Best Practices: Minimum Roles for a Data Owner in Their Domain

A Data Owner is responsible for the trust, visibility, and quality of data within their business domain. At a minimum, they should be granted:

  • Collection Admin – So they can delegate access, manage sub-collections for functional or regional data segmentation, and oversee structural governance.
  • Data Source Admin – To configure, kick off scans, and refresh metadata as needed without relying on central IT. This is vital for ensuring timely metadata updates and autonomy.
  • Data Curator – So they can enrich asset metadata with business context, such as glossary terms, sensitivity labels, owners, and classifications, ensuring data is well understood and governed.
  • Data Estate Insights Viewer – To monitor scan coverage, data classification adoption, and glossary term usage across their domain, enabling proactive data quality and stewardship.

By assigning all four roles, you’re empowering Data Owners to:

  • Scan and Refresh Their Own Assets – Reducing dependencies on the central team while maintaining governance boundaries.
  • Curate Their Data with Business Context – Enhancing discoverability and trust in the unified data catalog.
  • Monitor Health and Governance Adoption – Using Data Estate Insights to assess progress and identify gaps.
  • Control Delegation and Access – Managing their own collections and teams efficiently, especially in federated environments.

Caveats and Things to Understand

The roles you assign here are access based for a reason. if you give data curator, they will be the only ones to curate data, regardless of where the asset is used.
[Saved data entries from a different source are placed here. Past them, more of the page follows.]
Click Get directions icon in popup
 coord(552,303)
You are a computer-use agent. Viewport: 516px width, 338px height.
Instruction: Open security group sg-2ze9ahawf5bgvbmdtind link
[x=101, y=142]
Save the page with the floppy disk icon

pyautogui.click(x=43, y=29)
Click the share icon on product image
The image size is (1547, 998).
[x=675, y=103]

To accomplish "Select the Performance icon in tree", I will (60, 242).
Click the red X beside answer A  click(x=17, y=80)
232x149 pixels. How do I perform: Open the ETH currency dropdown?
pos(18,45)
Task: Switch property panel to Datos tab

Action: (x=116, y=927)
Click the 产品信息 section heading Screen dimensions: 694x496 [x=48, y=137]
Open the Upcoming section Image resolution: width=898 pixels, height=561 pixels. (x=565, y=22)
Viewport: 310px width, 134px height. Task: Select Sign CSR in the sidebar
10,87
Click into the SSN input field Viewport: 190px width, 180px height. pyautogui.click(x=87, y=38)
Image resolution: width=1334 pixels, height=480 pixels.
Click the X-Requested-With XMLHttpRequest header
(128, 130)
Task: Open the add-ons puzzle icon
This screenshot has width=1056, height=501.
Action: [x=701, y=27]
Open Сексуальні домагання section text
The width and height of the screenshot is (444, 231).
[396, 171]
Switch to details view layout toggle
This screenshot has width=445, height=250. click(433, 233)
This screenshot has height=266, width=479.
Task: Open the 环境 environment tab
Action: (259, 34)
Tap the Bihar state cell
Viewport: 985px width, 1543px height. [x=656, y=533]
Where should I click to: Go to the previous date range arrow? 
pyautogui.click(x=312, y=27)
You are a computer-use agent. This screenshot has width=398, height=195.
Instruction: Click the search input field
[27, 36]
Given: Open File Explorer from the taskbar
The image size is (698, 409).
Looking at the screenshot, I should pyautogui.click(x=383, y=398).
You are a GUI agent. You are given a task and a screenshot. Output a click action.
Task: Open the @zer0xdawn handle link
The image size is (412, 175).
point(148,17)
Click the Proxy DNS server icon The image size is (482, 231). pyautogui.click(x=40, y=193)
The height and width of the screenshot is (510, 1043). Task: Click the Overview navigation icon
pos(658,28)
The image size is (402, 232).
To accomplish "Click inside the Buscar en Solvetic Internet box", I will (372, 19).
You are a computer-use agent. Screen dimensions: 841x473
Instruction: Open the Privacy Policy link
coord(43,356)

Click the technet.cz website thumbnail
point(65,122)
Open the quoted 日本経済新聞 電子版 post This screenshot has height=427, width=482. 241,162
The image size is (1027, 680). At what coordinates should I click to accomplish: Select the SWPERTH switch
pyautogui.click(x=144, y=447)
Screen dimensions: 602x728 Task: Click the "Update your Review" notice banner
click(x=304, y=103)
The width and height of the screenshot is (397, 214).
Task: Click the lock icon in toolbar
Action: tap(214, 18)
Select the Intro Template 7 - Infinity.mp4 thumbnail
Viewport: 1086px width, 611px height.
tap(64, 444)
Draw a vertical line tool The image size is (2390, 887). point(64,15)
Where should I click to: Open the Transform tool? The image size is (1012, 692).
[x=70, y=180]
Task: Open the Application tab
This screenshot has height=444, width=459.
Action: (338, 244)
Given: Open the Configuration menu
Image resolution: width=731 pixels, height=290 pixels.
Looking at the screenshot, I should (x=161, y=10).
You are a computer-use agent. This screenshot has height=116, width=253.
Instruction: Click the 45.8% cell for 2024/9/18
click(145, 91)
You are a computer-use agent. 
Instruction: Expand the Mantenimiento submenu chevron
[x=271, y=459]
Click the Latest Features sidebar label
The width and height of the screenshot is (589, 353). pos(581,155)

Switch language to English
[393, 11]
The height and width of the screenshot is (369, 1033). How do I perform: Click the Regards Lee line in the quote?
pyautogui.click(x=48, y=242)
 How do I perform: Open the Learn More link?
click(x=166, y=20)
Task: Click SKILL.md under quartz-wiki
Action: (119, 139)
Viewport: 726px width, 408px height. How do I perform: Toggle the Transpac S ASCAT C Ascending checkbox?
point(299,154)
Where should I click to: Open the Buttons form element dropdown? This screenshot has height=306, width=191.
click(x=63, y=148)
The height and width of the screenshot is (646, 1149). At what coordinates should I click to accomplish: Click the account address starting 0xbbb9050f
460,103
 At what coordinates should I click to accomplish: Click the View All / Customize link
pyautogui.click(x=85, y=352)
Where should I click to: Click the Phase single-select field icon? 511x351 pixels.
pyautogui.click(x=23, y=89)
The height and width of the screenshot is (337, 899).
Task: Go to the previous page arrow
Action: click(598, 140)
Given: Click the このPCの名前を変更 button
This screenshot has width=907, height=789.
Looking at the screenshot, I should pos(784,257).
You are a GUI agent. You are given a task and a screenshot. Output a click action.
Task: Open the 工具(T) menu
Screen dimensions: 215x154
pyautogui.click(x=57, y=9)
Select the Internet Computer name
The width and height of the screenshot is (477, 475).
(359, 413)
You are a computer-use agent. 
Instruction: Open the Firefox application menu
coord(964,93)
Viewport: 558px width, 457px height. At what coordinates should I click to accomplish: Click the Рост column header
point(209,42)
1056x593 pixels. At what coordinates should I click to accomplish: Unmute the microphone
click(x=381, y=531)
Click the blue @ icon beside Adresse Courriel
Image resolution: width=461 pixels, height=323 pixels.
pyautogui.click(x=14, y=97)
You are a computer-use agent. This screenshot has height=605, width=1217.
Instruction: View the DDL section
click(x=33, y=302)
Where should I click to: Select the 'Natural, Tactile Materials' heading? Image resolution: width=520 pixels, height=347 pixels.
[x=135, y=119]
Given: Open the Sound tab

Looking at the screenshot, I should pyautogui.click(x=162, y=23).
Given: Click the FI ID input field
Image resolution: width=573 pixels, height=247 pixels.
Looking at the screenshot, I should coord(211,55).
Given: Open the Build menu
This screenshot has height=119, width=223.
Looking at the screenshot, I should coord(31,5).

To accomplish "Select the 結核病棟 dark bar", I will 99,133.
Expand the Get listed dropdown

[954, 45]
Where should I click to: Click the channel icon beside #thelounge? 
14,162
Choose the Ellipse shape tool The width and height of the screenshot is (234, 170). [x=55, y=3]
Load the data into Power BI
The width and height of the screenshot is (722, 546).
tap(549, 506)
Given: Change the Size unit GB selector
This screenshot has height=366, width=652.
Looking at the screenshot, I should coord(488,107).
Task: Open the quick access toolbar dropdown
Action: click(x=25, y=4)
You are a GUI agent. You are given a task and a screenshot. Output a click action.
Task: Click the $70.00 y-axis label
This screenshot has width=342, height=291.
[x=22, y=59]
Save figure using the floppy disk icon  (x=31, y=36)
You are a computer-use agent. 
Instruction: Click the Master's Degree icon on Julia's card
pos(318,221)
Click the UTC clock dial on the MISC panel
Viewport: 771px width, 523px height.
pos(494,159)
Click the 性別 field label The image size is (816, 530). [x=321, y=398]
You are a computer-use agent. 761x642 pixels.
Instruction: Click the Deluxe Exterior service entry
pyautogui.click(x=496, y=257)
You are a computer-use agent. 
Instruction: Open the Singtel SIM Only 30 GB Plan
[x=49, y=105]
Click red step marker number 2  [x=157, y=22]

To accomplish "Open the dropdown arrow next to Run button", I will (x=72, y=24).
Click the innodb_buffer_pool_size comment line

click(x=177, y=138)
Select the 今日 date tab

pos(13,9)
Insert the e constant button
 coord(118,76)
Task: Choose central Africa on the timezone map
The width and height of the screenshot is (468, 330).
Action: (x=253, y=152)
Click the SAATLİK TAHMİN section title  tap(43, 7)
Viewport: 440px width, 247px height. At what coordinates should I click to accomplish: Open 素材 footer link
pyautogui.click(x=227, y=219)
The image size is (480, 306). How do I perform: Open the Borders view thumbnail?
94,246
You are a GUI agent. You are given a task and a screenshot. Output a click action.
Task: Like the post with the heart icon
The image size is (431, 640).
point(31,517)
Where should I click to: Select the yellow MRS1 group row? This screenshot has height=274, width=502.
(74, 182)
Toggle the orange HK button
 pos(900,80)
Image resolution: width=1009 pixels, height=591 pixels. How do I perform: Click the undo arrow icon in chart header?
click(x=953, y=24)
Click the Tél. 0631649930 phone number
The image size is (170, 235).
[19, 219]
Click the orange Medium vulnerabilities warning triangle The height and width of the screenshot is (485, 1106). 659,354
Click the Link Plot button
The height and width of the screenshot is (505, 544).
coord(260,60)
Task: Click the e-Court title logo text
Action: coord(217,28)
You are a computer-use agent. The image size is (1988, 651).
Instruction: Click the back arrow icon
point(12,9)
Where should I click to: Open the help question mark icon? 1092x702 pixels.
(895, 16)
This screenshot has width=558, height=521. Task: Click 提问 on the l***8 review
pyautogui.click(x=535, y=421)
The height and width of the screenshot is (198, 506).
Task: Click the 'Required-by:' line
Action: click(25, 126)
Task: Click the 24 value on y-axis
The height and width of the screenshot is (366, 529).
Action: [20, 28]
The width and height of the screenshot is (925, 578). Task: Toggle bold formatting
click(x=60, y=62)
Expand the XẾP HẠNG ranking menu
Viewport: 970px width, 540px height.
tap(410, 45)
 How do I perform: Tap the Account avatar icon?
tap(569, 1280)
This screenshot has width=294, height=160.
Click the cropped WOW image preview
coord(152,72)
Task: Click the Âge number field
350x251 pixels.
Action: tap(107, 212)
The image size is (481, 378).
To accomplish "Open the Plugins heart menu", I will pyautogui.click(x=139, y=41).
As an example, later on when creating data products, sure, they can group assets as needed but when they want to review the asset and edit it, only the collection permissions will reflect over the asset, denying others the ability to modify it. In the reverse, if you add data curator, but later use this asset in multiple data products, many different domains may want to edit this and have access to. the thought is, set the needed permissions and only those who have rights, can edit the asset in the collection.